Friday, October 10, 2008

Some days you just have to rest....

Things have been so busy this last year that I haven't had time to breathe let alone blog. Today I planned on my day off from school and babysitting and all that I seem to do lately to clean my house and catch up on my shows, and internet time along with playing with the kids outside. Well, Jaxon and I made it outside for about 2 hours and I managed to do a load of laundry, dishes, and make my bed... then I got the worst migraine I have had in months. It was full on, head pounding, light blinding, noise peircing migraine. I even went to the door at one point to answer it and found myself so dizzy that I came pretty close to passing out. So for the last 5 hours I pretty much layed on the couch and tried not to move.
I finally feel somewhat better and decided to check my email and thought might as well check the blogs I follow too. I'm wiped out and as soon as I finish this blog I'm going to crawl in bed and try to get a good 8 hours of sleep. Tomorrow is two of my friends kids birthday party (they are having it together) plus it is supposed to be our first snowfall. I'm not really looking forward to it, the snow not the birthday party. I'm all for cake and ice cream and my kids being able to play with their best friends. I am just so not looking forward to winter. I makes me want to run away and cover up and not leave my house. However with 2 boys that will tear down my walls if I dont let them outside that is not going to happen. So we will be spending lots of time outside even in the cold and snow. Someone please send us warm thoughts so I don't become a popcicle this year.
So I have 3 weeks left of school. November 4th is my last day of classes. Then I have my externship that starts on the 10th of November. Then on the 21st of November I take my AMT. I'm so nervous about the end of school. I was told several times that there was no way I was going to finish and yet here I am 3 weeks away and to top it off I have a 4.0. It hasn't been easy and I've had to learn to let a lot of things go this year but I've made it. Although I have to say radiology is kicking my butt right now but it's sooo worth it. I love this field and I never thought I would. Yes, people think it's gross to be working in someone else's mouth and I thought that too but now I can't wait to get out there and help people who are in pain and to help keep their smiles healthy. I really owe this all to my friend Leanne. She is the one who got me interested in the dental field. She was going to school when I started and she has just been an inspiration. She loves it. And now I can see why. I just can't wait to go to work doing something I love.

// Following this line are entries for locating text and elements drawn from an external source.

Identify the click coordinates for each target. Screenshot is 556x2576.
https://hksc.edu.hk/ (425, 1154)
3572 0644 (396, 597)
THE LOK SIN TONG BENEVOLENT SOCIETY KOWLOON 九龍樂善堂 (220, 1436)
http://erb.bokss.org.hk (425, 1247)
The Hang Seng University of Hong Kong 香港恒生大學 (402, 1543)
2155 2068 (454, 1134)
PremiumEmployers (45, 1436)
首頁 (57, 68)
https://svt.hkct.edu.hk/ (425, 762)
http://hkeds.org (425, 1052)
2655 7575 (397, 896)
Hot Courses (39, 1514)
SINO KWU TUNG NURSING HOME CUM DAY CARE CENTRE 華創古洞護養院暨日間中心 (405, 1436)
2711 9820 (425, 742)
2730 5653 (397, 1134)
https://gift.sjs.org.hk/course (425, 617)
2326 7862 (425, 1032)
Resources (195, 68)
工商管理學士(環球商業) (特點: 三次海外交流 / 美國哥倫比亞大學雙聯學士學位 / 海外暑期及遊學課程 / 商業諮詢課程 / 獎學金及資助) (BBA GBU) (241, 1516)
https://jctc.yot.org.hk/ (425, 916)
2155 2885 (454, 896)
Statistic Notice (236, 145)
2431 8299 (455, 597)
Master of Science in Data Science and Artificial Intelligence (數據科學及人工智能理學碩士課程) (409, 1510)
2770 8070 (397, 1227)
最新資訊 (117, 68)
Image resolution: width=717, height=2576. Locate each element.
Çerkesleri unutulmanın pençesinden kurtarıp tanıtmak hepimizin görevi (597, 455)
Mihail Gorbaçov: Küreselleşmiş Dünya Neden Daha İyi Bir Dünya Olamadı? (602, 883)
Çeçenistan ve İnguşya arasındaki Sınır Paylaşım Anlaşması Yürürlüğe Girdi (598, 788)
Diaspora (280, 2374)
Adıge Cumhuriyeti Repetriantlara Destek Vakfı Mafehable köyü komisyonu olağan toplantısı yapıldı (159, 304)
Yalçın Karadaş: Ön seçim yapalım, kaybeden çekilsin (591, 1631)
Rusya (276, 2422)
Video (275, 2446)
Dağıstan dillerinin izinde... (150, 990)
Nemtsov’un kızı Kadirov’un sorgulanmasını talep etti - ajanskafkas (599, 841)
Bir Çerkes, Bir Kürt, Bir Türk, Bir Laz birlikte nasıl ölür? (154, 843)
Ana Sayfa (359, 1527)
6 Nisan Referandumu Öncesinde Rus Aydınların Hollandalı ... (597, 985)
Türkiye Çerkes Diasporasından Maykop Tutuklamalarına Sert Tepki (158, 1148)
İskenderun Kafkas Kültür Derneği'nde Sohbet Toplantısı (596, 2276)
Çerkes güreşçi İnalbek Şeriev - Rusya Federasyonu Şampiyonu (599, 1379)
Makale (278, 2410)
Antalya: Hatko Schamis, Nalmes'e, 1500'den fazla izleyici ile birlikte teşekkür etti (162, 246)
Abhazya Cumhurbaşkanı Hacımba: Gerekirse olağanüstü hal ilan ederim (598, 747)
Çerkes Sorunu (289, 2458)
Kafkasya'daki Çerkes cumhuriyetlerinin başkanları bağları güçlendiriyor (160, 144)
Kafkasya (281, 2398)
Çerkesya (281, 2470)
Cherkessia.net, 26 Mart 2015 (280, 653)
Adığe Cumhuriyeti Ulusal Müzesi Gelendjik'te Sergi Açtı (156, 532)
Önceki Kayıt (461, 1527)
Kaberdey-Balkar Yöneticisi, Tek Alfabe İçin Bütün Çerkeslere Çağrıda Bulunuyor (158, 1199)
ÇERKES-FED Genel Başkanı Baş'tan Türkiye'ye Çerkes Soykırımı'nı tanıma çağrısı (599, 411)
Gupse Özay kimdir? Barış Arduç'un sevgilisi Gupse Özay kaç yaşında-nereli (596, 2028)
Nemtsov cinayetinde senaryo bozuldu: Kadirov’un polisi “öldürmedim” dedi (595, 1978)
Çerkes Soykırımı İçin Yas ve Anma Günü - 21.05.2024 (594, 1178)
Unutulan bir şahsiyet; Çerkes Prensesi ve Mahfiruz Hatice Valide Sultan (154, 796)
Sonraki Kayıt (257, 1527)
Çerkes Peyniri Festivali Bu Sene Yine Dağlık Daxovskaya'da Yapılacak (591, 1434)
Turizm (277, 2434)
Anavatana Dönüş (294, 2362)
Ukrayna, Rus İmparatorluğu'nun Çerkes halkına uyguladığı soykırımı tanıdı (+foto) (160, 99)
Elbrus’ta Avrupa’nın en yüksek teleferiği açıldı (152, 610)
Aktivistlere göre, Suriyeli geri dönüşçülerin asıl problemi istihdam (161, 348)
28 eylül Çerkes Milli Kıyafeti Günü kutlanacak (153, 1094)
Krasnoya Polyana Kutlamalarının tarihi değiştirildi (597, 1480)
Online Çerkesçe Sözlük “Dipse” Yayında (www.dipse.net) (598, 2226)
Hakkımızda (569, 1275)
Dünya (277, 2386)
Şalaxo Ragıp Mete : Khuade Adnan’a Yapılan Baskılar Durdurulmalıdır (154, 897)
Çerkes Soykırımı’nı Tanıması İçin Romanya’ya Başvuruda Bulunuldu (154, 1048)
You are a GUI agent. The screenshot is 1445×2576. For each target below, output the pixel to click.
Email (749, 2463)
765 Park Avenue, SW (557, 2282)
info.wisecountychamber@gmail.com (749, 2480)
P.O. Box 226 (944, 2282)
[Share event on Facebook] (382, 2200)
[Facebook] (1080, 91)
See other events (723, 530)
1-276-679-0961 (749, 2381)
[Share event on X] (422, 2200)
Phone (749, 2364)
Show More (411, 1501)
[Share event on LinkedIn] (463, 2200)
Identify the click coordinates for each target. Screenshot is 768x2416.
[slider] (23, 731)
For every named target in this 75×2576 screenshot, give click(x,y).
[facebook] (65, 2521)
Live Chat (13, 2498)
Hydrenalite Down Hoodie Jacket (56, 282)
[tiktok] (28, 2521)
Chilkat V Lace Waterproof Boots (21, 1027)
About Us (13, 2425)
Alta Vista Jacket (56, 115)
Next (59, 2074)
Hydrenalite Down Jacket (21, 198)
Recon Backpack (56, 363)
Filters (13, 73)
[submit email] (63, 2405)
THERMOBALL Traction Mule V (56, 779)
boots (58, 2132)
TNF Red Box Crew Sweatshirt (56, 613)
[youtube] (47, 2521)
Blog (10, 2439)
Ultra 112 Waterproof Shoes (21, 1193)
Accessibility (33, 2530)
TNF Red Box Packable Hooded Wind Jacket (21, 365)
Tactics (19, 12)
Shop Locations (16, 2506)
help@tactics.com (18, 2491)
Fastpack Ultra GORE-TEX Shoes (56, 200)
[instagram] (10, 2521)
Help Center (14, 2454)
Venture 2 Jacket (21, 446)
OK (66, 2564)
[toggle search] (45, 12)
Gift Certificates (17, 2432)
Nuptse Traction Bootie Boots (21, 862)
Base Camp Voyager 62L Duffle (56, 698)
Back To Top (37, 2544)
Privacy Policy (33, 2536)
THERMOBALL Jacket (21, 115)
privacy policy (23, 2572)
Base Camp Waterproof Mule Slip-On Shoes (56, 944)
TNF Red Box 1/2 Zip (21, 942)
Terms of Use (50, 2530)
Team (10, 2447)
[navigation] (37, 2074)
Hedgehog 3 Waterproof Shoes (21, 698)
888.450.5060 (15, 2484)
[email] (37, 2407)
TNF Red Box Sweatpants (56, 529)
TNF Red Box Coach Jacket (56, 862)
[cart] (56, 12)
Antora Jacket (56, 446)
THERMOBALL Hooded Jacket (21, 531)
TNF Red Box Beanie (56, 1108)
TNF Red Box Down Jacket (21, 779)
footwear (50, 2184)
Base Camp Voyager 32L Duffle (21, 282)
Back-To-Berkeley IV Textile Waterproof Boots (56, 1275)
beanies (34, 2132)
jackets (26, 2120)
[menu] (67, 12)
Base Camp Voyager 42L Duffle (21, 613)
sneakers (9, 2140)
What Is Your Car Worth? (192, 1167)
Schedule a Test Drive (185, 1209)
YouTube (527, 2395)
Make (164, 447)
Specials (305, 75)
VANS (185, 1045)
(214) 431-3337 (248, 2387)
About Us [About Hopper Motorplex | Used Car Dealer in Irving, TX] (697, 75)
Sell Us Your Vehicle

However that brings up another hard thing for me... to leave behind being a stay at home mom. I LOVE being a stay at home mom and I love my kids so much. It will be hard to not be home with them everyday. I want to work part time, that way I can still be home with them as much as possible. So we will see how it goes. Keep your fingers crossed for me and say a prayer for all of us as we make a new transition with our family. It's a big step for all of us.
Anyway, I'm going to head to my comfy bed now! I'll post some new pictures hopefully tomorrow. I have so many new ones! :) goodnight all!